Text and element pointing records:
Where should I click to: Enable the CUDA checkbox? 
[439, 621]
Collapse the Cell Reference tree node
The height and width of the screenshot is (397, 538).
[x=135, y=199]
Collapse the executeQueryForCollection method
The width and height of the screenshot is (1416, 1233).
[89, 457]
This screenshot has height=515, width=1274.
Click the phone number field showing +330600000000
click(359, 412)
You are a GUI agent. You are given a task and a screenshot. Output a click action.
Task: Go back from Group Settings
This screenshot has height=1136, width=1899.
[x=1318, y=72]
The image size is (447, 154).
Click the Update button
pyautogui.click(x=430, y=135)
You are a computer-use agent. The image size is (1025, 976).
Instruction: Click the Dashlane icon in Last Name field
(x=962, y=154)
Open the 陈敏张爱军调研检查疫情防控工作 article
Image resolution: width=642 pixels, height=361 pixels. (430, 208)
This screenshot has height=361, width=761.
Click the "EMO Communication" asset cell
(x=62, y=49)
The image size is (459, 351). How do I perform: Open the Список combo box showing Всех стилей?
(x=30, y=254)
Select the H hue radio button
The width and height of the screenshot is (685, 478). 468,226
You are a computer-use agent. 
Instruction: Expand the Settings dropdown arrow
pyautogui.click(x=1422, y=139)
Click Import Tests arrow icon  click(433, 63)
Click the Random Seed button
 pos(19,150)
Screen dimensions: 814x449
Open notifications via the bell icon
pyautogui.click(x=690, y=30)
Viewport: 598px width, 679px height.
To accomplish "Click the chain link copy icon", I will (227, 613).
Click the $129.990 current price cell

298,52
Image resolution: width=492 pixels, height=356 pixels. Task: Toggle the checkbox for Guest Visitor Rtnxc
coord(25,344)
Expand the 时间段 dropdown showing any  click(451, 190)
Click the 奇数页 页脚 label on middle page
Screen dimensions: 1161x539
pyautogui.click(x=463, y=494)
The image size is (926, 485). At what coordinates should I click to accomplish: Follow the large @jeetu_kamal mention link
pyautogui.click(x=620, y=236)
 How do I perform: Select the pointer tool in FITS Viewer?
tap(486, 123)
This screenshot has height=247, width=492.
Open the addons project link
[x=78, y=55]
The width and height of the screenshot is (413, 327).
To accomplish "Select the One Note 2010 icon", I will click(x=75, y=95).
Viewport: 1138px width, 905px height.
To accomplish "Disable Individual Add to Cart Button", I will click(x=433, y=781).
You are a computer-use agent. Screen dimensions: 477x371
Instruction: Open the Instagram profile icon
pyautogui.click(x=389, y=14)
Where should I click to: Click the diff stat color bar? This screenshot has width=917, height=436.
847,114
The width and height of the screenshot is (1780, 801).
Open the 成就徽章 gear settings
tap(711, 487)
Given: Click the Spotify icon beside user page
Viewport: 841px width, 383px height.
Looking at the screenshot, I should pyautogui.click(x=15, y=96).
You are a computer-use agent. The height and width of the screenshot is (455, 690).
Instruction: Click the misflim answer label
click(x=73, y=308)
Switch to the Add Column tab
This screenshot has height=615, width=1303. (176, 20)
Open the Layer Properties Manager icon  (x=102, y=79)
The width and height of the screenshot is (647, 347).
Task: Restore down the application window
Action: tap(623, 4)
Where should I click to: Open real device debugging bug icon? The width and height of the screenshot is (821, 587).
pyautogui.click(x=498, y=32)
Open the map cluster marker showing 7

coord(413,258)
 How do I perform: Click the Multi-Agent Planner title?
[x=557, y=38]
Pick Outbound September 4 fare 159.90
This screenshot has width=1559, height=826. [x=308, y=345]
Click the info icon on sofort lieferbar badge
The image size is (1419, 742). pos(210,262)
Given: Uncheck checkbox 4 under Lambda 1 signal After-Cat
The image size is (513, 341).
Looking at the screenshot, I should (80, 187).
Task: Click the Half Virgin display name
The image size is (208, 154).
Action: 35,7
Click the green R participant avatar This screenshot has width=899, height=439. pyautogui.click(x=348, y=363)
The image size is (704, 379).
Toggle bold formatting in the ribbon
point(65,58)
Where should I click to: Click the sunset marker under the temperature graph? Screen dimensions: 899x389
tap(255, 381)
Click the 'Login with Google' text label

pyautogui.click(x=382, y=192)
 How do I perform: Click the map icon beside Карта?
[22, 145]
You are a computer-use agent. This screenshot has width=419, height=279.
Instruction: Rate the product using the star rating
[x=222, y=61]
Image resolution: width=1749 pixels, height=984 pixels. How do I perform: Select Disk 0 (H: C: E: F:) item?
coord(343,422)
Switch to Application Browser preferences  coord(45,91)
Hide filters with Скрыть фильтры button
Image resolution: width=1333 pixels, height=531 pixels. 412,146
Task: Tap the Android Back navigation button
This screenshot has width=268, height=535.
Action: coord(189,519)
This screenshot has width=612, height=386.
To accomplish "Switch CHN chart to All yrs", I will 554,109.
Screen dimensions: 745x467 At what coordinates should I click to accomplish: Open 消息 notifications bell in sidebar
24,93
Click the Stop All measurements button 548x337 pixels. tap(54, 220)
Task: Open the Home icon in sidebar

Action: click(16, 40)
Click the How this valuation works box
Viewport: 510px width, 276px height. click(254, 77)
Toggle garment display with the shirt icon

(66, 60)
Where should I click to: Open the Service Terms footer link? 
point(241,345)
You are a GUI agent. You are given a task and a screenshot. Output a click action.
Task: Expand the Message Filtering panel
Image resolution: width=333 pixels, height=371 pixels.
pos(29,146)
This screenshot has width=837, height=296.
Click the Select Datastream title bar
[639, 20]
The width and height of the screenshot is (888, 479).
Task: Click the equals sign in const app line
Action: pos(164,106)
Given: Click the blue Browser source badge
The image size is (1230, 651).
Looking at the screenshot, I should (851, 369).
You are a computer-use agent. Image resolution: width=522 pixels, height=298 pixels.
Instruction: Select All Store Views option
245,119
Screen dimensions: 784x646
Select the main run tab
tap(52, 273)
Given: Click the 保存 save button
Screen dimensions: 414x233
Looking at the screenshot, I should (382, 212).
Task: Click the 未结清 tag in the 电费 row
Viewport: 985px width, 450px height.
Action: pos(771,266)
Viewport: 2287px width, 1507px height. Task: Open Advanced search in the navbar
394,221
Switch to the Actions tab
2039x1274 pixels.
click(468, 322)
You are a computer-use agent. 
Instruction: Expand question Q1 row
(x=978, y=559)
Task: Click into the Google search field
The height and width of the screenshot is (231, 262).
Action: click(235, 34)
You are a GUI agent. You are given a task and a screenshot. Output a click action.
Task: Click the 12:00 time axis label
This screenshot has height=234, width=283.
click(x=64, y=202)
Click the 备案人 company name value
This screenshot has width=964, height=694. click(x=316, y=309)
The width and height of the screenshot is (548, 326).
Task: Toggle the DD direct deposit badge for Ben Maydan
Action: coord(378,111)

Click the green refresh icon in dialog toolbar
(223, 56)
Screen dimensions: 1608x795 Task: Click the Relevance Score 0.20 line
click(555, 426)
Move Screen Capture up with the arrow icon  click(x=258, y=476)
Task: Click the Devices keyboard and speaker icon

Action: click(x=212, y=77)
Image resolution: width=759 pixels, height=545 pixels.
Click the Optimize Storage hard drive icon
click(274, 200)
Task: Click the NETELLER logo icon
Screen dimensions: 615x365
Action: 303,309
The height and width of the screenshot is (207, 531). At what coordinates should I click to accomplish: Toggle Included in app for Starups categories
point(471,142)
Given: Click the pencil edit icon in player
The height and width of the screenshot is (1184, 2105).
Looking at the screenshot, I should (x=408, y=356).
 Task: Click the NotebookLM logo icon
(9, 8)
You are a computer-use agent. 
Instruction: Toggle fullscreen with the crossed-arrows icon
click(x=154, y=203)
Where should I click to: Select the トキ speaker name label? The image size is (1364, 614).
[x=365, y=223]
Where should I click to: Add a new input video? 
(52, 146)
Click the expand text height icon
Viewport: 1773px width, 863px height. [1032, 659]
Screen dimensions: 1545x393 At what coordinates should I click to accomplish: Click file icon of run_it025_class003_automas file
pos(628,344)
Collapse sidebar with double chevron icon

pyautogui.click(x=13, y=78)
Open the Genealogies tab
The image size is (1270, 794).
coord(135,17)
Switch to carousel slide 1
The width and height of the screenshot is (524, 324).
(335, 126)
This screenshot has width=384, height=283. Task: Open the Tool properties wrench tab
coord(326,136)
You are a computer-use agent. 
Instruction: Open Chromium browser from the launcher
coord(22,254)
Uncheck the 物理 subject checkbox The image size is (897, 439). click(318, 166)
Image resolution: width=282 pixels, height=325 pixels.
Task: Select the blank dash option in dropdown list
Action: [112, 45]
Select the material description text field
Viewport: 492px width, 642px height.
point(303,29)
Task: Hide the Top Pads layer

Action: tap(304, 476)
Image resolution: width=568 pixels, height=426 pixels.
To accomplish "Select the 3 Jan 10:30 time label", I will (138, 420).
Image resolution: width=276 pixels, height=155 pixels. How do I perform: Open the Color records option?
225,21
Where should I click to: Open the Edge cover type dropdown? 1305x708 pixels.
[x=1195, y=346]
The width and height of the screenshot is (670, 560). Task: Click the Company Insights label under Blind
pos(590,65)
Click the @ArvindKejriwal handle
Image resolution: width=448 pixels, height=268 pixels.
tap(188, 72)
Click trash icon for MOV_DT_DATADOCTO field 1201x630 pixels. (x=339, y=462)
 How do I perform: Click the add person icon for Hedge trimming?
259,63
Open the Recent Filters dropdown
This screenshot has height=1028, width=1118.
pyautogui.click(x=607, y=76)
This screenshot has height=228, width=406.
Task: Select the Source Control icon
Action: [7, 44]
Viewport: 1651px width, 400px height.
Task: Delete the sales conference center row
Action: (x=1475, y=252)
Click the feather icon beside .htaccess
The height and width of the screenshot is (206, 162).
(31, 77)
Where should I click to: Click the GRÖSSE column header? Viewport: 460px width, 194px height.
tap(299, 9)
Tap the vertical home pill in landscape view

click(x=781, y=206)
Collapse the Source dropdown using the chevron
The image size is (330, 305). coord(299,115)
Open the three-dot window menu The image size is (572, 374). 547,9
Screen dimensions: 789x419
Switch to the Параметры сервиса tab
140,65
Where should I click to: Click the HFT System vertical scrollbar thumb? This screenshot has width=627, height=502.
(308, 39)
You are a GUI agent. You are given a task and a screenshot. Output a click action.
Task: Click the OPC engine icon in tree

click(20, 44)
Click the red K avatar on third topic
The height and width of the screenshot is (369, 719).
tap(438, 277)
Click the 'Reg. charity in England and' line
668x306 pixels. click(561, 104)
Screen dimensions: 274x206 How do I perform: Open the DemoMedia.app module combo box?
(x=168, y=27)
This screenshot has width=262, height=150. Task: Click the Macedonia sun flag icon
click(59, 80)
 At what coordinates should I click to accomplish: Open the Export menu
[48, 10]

# Job:
Return each line of the items above that contains the string "green".

# Result for this exercise:
Click the green R participant avatar This screenshot has width=899, height=439. pyautogui.click(x=348, y=363)
Click the green refresh icon in dialog toolbar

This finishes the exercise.